*Passage shown*.

A STUDY by the Journal of Personality and Social Psychology found that atheists tend to report more anger at God than believers.
Julie Exline, a psychologist at Case Western Reserve University and the lead author of that 2011 study, said her interest was first piqued when an early study of anger toward God revealed a counterintuitive finding: Those who reported no belief in God reported more grudges toward him than believers.
She said atheists reported anger toward God either in the past or anger focused on a hypothetical image of what they imagine God must be like
Exline notes that the findings raised questions of whether anger might actually affect belief in God’s existence, an idea consistent with social science’s previous clinical findings on “emotional atheism.” In other words, atheist belief can be more of an emotional than intellectual response.
Studies in traumatic events suggest a possible link between suffering, anger toward God, and doubts about God’s existence. According to Cook and Wimberly (1983), 33% of parents who suffered the death of a child reported doubts about God in the first year of bereavement.

*Entries shown*.
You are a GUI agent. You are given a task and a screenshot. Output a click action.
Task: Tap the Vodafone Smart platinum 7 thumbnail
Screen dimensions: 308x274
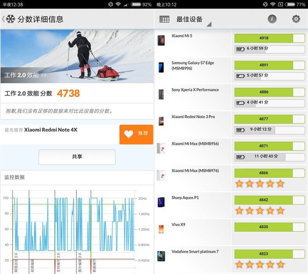pos(161,256)
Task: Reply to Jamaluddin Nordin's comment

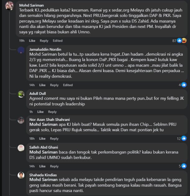Action: (54, 85)

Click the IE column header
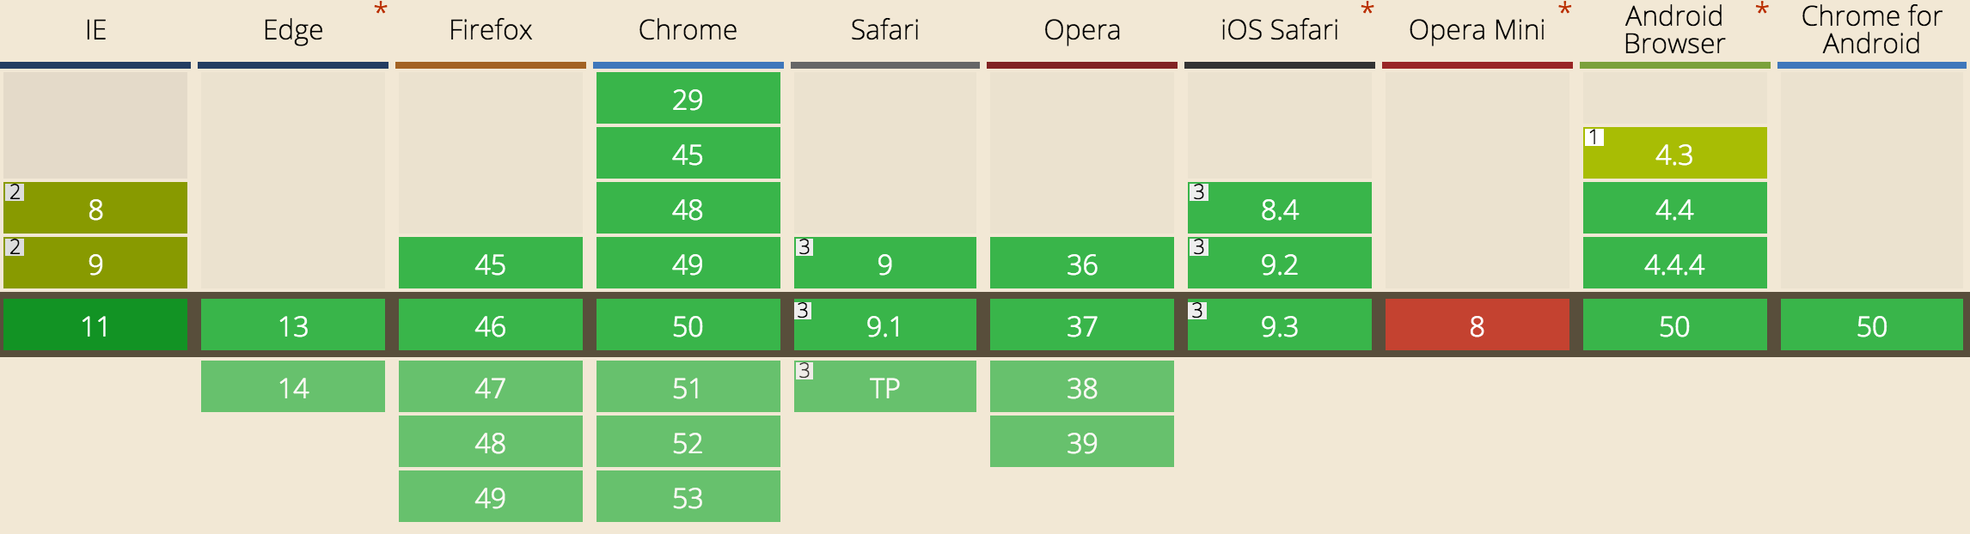coord(95,30)
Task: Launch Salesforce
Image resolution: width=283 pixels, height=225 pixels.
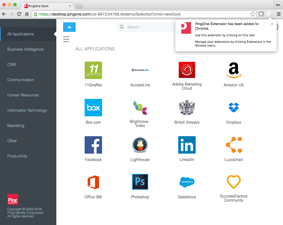Action: (x=187, y=182)
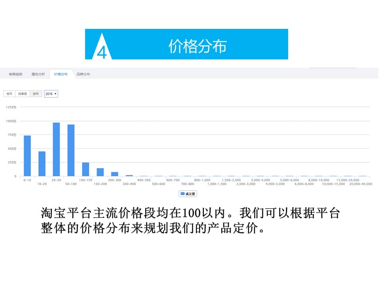Select the 按年 yearly view button
This screenshot has width=380, height=285.
click(36, 94)
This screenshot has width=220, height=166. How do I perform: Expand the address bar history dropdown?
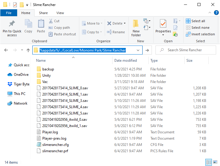[138, 50]
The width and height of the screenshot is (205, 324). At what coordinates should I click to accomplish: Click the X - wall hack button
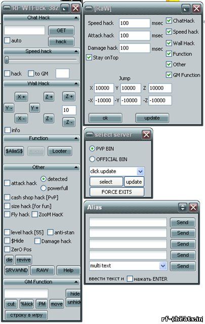(21, 118)
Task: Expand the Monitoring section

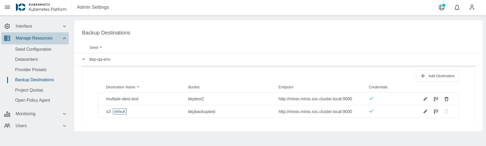Action: pyautogui.click(x=35, y=114)
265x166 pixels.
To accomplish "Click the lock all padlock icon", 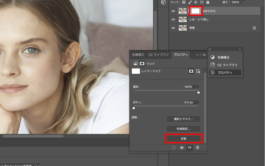I will tap(208, 2).
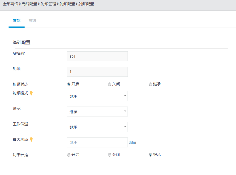Select the 基础 tab
Viewport: 236px width, 175px height.
click(17, 21)
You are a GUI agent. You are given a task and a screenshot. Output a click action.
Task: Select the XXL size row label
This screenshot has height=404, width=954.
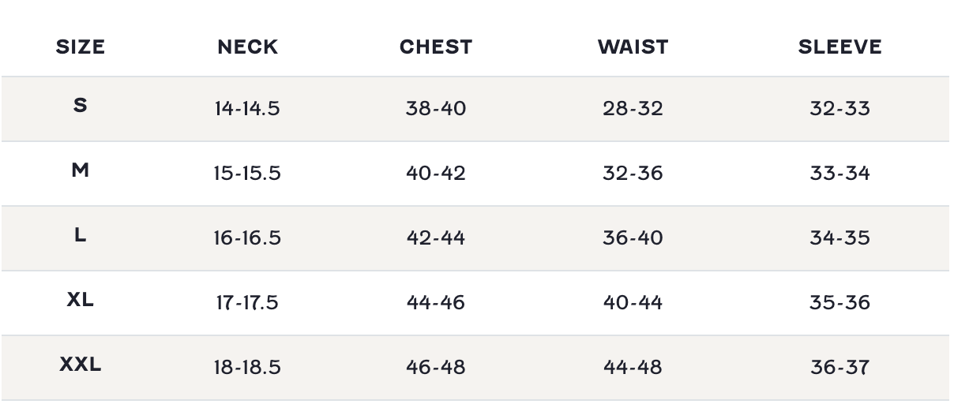(81, 365)
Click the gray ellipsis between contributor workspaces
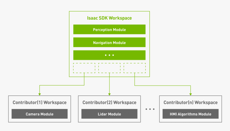 pos(150,109)
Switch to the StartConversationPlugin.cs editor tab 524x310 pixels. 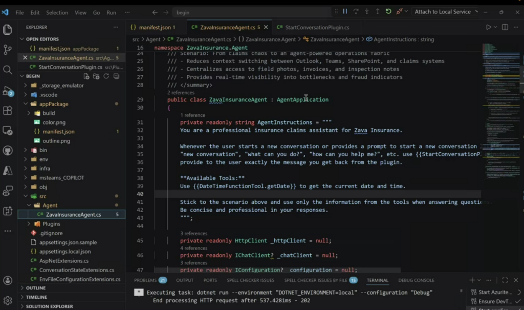tap(312, 27)
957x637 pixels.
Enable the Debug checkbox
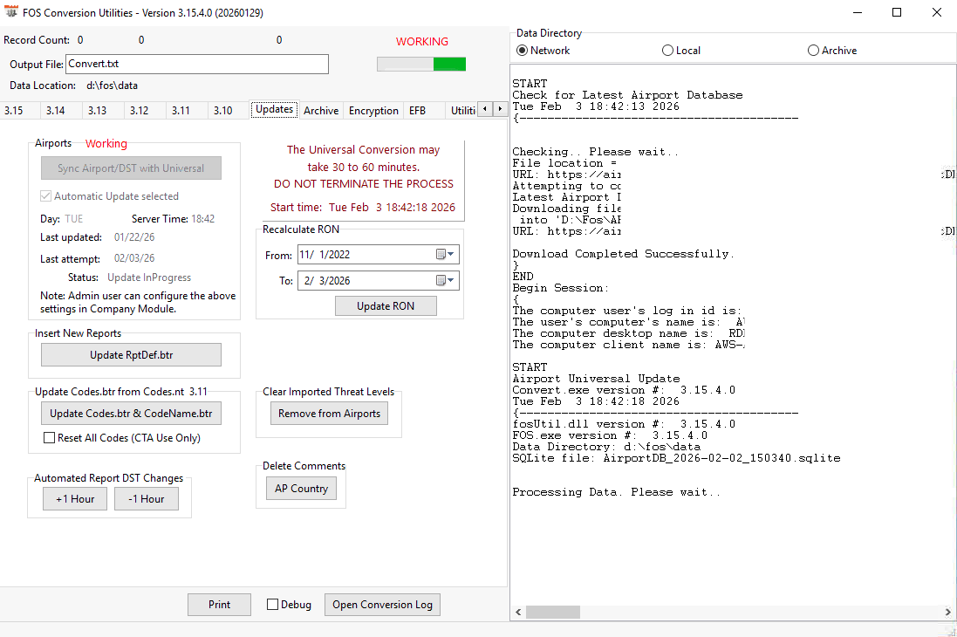tap(273, 605)
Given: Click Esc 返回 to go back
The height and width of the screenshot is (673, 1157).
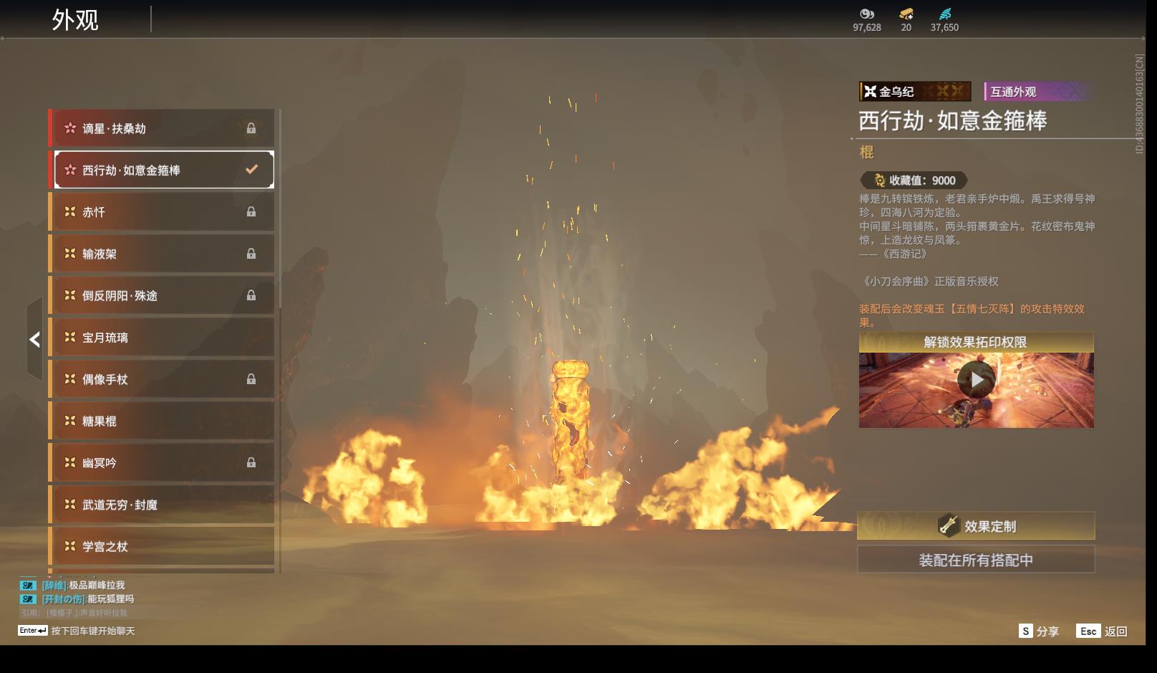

*Questions to answer*.
1: List every person named in the passage on atheists' anger toward God.
2: Continue the passage on atheists' anger toward God from where it stops.
The material has nothing to do with the text on atheists' anger toward God.

*Results*.
1: Julie Exline, Cook, Wimberly

2:
In another study, 90% of mothers who had given birth to a profoundly retarded child voiced doubts about the existence of God (Childs, 1985).
In other words, anger toward God may not only lead people to atheism but also give them a reason to cling to their “disbelief.”
It is in line with other studies that examined whether atheism is rooted in reason or emotion.
C.S.Lewis talked about his time as an atheist: “I was at this time of living, like so many Atheists or Anti-theists, in a whirl of contradictions. I maintained that God did not exist. I was also very angry with God for not existing. I was equally angry with Him for creating a world.”